The AO argued that the agreements, which were registered, indicated a transfer of rights in the land to M/s. Samrat Builders and Developers. The AO held that parting with possession and receiving part of the consideration amounted to a transfer under the Act. However, the assessee contended that the land was under the Urban Land (Ceiling & Regulation) Act, 1976 (ULC Act) and was declared surplus, thus transferred to the Government of Maharashtra. Consequently, no possession was given to the developer, and the agreements were eventually canceled.

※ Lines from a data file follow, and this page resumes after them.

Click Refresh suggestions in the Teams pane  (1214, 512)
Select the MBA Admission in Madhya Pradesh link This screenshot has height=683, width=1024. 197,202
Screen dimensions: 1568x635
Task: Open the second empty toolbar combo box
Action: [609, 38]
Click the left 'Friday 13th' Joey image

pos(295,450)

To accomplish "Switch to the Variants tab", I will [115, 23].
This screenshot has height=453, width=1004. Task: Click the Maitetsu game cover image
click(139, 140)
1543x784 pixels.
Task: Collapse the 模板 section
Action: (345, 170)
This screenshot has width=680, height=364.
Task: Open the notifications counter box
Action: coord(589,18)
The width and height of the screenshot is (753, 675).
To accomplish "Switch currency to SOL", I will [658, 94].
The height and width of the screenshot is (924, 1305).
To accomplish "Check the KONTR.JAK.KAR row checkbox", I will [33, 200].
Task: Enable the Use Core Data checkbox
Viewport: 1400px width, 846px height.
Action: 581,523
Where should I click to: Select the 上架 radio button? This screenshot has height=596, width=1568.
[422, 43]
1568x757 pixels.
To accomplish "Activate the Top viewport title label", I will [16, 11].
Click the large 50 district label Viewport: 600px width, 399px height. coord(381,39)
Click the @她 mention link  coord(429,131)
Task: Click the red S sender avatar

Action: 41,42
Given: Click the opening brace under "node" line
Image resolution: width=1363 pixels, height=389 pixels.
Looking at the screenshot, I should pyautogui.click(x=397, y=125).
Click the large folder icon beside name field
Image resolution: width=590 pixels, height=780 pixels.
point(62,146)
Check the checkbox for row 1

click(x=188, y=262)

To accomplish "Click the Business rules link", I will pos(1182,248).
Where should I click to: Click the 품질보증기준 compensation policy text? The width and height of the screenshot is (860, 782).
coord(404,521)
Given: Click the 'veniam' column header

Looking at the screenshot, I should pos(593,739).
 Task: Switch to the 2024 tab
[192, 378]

3. Taxability of Capital Gains in the Assessment Year 2008-09 versus Later Years:

The Tribunal examined the factual matrix, noting that the developer was allowed to enter the property only as a licensee, not as an owner, and the land was under litigation due to the ULC Act. The Tribunal cited the Supreme Court's decision in CIT vs. Balbir Singh Maini (2017), which held that no transfer occurred if the owner continued to hold ownership throughout the agreement and the transaction fell through.

The Tribunal concluded that no transfer took place in the assessment year 2008-09 as the developer did not receive possession as an owner, and the land was under the Government of Maharashtra's ownership at the time. Therefore, no capital gain arose in that year.

The Tribunal also noted that the assessee offered capital gains in the assessment year 2014-15 when the land was eventually transferred to Rajendra Bhosale and Vikas Shinde. The AO had made a protective addition for that year, and the Tribunal directed that the capital gains should be taxed in the years when the actual transfers occurred.

Conclusion:

The Tribunal dismissed the Revenue's appeal, upholding the CIT(A)'s deletion of the additions for the assessment year 2008-09. It held that no transfer took place in that year, and capital gains should be taxed in the years when the land was actually transferred, i.e., 2011-12 for the transfer to Akash Erectors Pvt. Ltd. and 2014-15 for the transfer to Rajendra Bhosale and Vikas Shinde.

Order:

The appeal was dismissed, and the order was pronounced in the Open Court on 17th May 2021.